For my money, while some of the teams on The Amazing Race last night approached the line, none of them actually crossed it. I think that while some of what they did may be questionable in social situations, on a reality show their actions were wholly appropriate.

First up last night we had Flight Time delaying Meghan & Cheyne's descending from the Detour. Flight had to wait for Big Easy before he could continue, but he descended from the scaffolding that marked the end of the Detour first and he did so slowly. The basic idea behind his action was that he could slow down Meghan & Cheyne until Big Easy was finished and they would all be able to progress at roughly the same time.

Was Flight Time out of line?

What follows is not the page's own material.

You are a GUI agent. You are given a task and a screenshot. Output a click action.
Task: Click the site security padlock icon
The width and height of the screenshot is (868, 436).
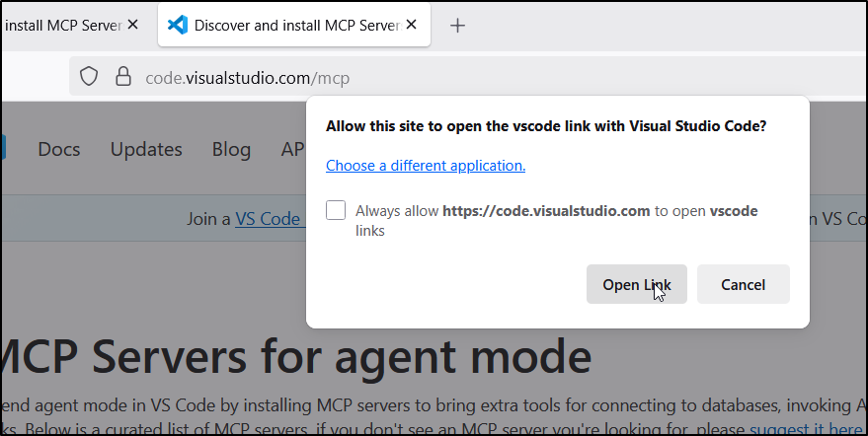(x=122, y=77)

You already know that I think he wasn't. The teams were fighting for first place, not last – there was no worry that an elimination was going to result from his actions. I'd also argue that what he did wasn't technically against the rules, he was simply doing everything in his power to legally slow down someone else. It should be noted though that I didn't buy it when Flight said he didn't have the idea of slowing Meghan & Cheyne down until Cheyne suggested it – Flight was smart enough to know what he was doing.

Next up in the questionable tactic area was Cheyne & Meghan teaming with the Globetrotters to get to the next location only to instantly ditch them once a cab came along. That was even less egregious an action than Flight's slowing Cheyne & Meghan down. There was no cab available where both teams were and Cheyne & Meghan did get the Globetrotters directions that the guys wouldn't have otherwise had prior to ditching them. Cheyne didn't approach the ditching well, he should have said "goodbye" or let them know his actions, not doing so was kind of rude, but he certainly wasn't wrong.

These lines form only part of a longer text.